Blase, Schließmuskel und Beckenboden arbeiten nicht autonom, sondern unterliegen der Kontrolle des Gehirns. Dieses aktiviert und hemmt die Blase, lässt den Schließmuskel bzw. Beckenboden anspannen oder entspannen. Die geschilderte Kontrolle wird durch Nervenzentren im Gehirn ausgeübt, über Nervenbahnen per Rückenmark in das Becken geleitet und erreicht dort über periphere Nerven die Blase und den Schließmuskelapparat.

Das erklärt, warum Erkrankungen des Gehirns selbst wie der Schlaganfall, Rückenmarkserkrankungen wie die Querschnittslähmung oder auch Funktionsstörungen peripherer Nerven wie bei der „diabetischen Polyneuropathie“ – der Schädigung von feinen Nerven durch eine lange bestehende Zuckerkrankheit – Funktionsstörungen der Harnblase zur Folge haben können.

Leider stehen diese oftmals gar nicht im Focus, weil andere neurologische Ausfälle wie Lähmungen oder Sprachstörungen „wichtiger“ zu sein scheinen. Doch gerade an diesem Punkt sollten frühzeitig Blasenfunktionsstörungen mitbehandelt werden – um das Rehabilitationspotential komplett auszuschöpfen.
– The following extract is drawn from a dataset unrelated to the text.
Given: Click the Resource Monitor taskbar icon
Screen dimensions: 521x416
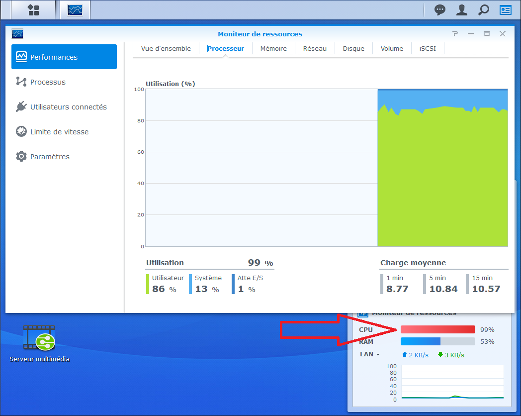Looking at the screenshot, I should (75, 10).
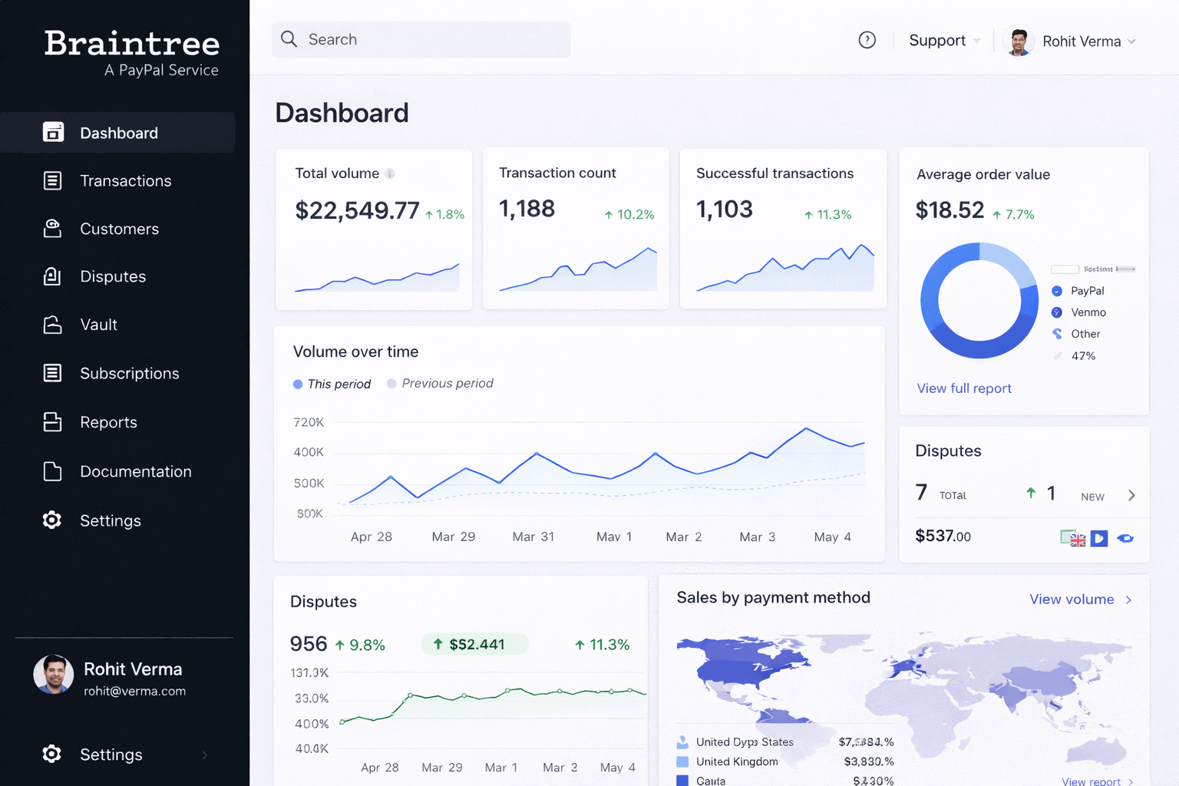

Eine Untersuchung an Multiple-Sklerose-Kranken einer Reha-Klinik, die also die akute Phase der Erkrankung schon hinter sich hatten, deckt auf, dass in über 50 % der Fälle teilweise schwere Funktionsstörungen der Blase vorlagen – Inkontinenz, Blasenentleerungsstörungen, Blasenüberaktivität – nur hatte es in der oft jahrelangen Krankheitsgeschichte niemand aufgedeckt und behandelt.